Coordinating transportation and pricing policies for perishable products

We study the joint pricing and transportation problem in a perishable product supply chain where products with different levels of quality are substitutable depending on the pricing policy and the customers' quality sensitivity. We propose two frameworks to study this problem under sequential and integrated systems. Pricing and transportation decisions are made separately and then coordinated through an iterative process in the sequential model, but jointly optimized in the integrated system. The integration of transportation and pricing leads to a challenging mixed-integer quadratic programming (MIQP) formulation which is intractable for the current state-of-the-art commercial solvers.
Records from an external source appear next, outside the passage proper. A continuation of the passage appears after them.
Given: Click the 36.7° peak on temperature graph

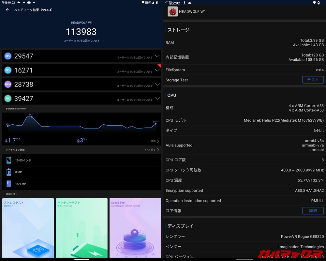Looking at the screenshot, I should 31,116.
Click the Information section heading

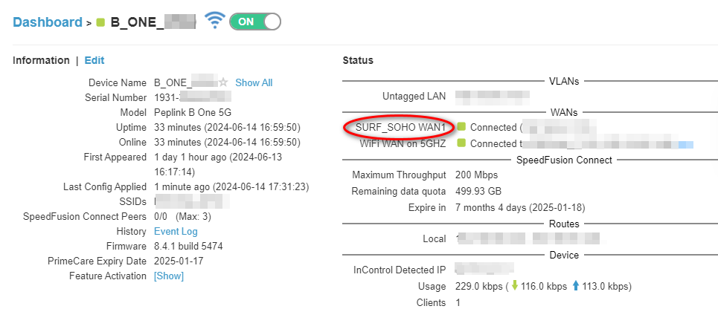(42, 60)
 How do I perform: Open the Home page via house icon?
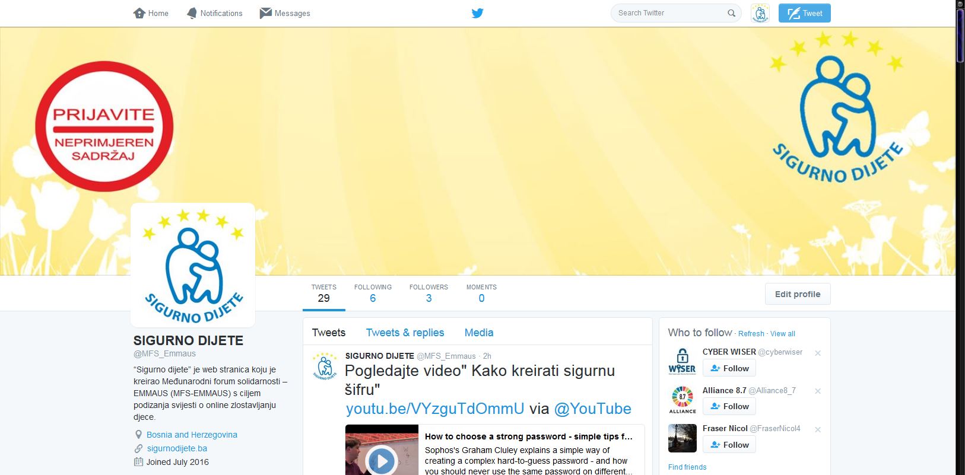point(139,13)
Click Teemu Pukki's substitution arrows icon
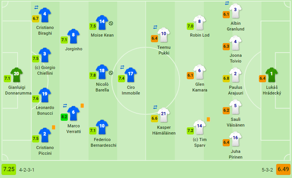This screenshot has height=178, width=292. (x=155, y=27)
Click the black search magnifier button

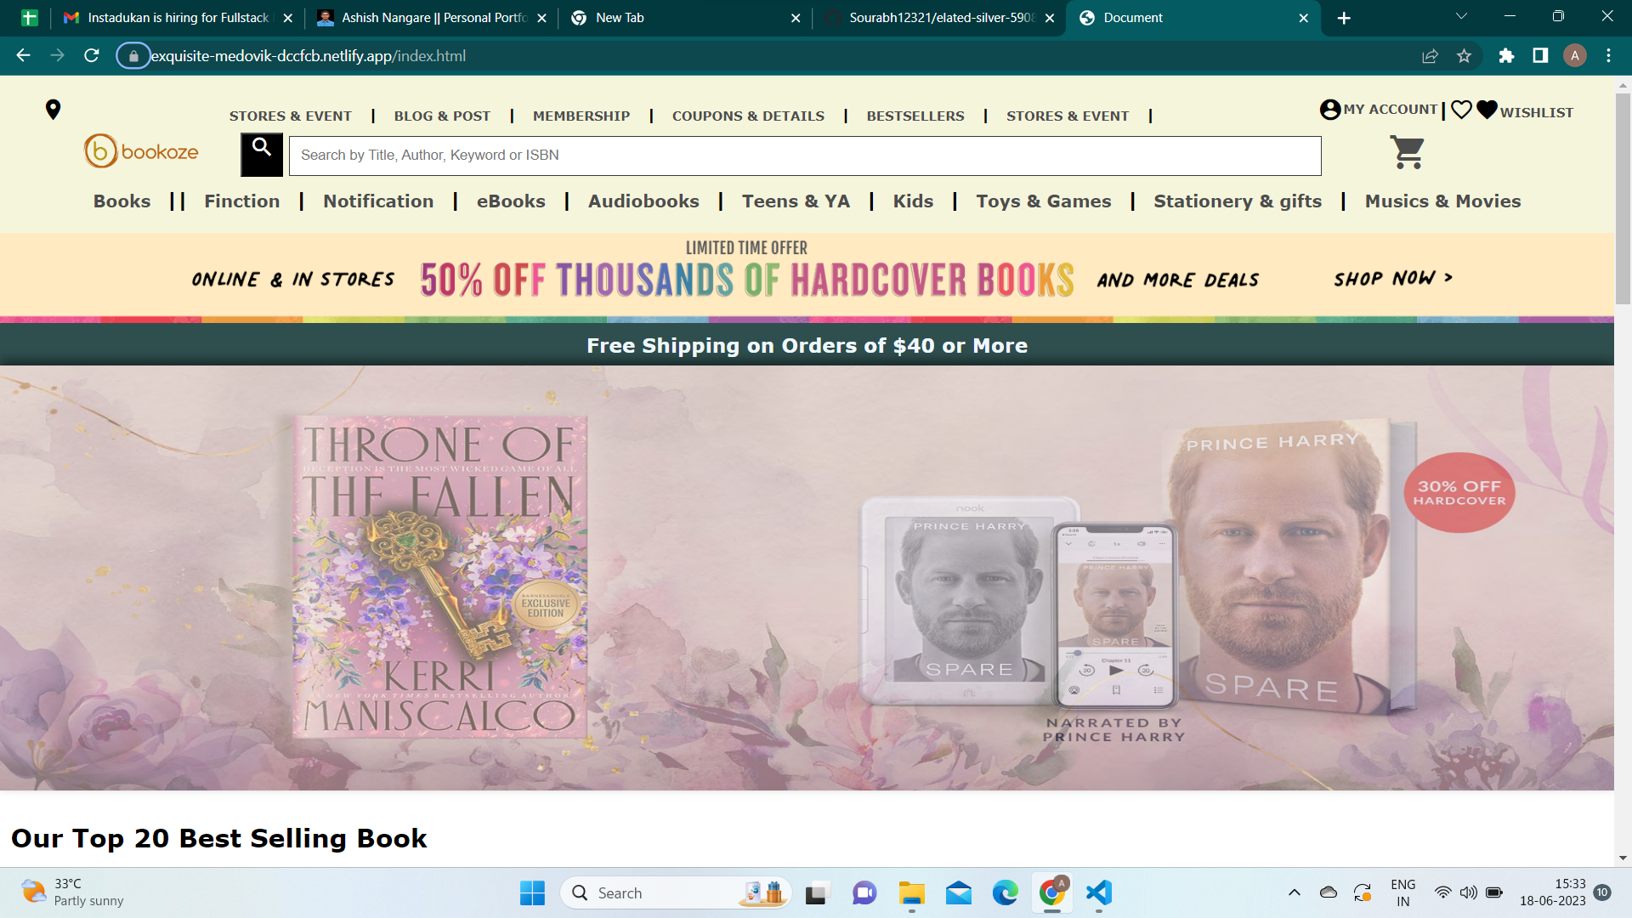click(262, 154)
We exploit the special structure of this formulation and develop a Benders type decomposition method with a transportation master problem and a collection of pricing subproblems. To evaluate the proposed models and algorithms, we perform numerical experiments on an illustrative case study. We show that the performance of the sequential model is noticeably inferior to the integrated optimization model on two key metrics: profit and product waste. We observe, counter-intuitively, that the presence of customers with lower quality sensitivity who tolerate imperfect products increases the waste to sales ratio. Moreover, due to the interrelationship between pricing and transportation policies, the waste to sales ratio is not monotone in the cost of the freshness keeping efforts. Finally, we show the practical efficiency of our proposed decomposition-based algorithm in solving the MIQP compared to the state-of-the-art solver.